Before user-friendly tools come into the picture, there’s always the foundation—APIs. These are the backbone of modern technology, quietly powering most of what we rely on today. So, it made sense for our journey to begin here, diving into APIs and experimenting from the ground up.

At first, we worked directly with APIs—powerful but not the most intuitive. While they provided raw access to AI capabilities, the process was clunky and time-consuming. That’s when we saw an opportunity: what if we built a simple application to streamline experimentation with different AI models and providers?

So, we did just that—creating a tool that made testing faster, easier, and more insightful.

Our Tech Stack & Approach

ShadCN – For creating a clean and user-friendly UI.
Vercel’s AI SDK – To simplify API and UI integration.
LangChain – To streamline interactions with different AI models.
Anthropic, OpenAI, and Ollama – To compare various AI capabilities.
Ollama – Specifically for cost-efficient local model deployment.

By combining these tools, we created a platform that lets us test and learn from various AI providers without unnecessary friction. This setup gave us the flexibility to explore while staying mindful of efficiency and cost.

Building a Smarter AI Testing Ground

To truly understand AI models' strengths and weaknesses, we needed a flexible testing ground. So, we built a Chat UI that goes beyond basic conversation—offering hands-on, real-time model comparison. Here’s how:

Harnessing Open-Source Models with Ollama

We integrated Ollama to run large open-source language models. This gave us the flexibility to tap into a variety of models rather than being locked into just one.

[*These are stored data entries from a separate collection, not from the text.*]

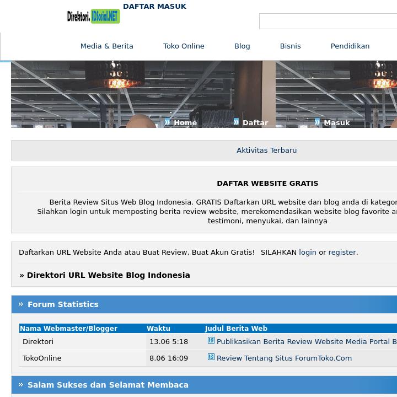Open Publikasikan Berita Review Website Media Portal post

pyautogui.click(x=306, y=342)
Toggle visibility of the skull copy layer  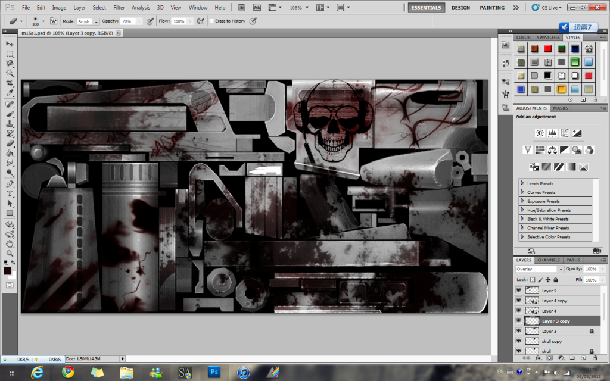pos(518,341)
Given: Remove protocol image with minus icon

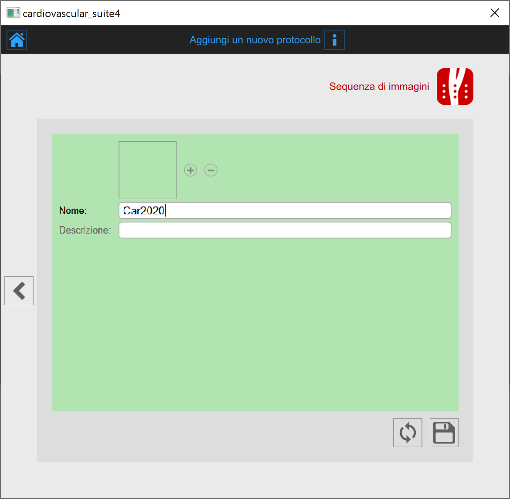Looking at the screenshot, I should [211, 170].

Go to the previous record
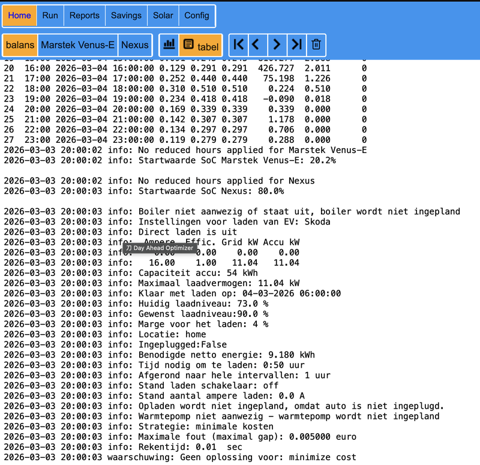click(257, 44)
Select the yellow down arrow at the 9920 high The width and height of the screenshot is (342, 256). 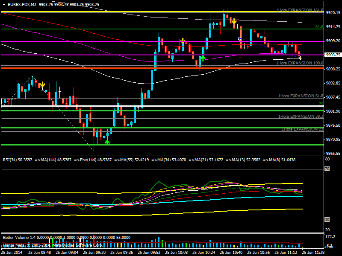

Letting Users Choose Their Model

Instead of a one-size-fits-all approach, we let users pick the model they wanted to interact with. The goal? To help our team members find the model that best suited their specific use cases.

Switching Models Mid-Conversation

We even made it possible to change the model during a conversation. Why? To observe how switching models could influence the output and better understand their strengths and weaknesses in real-time.

By building these features, we created a tool that’s not just functional but also adaptable and insightful—perfect for experimenting with what works best for different needs.

Key Takeaways from Our AI Experiment

Specialized AI models excel at their niche tasks – If you need AI for a focused task (e.g., coding or image generation), models built specifically for that purpose outperform general-purpose models.
General-purpose AI thrives in flexible environments – Tasks like business analysis and strategic planning benefit from models that prioritize adaptability over specialization.
The right AI for the job matters – Think of it like hiring a specialist. If you want the best results, use a model designed for your specific need—focused expertise leads to better outcomes.
Bigger isn’t always better – While larger AI models are powerful, they demand significant computing resources. Even our high-end machines struggled to keep up.
Apple’s chips pack a punch – Nvidia’s GPUs are the go-to for AI, but we found Apple’s chips perform surprisingly well when running smaller AI models.
Open-source AI is a strong alternative – Especially when data privacy is a concern, open-source models provide more control and security.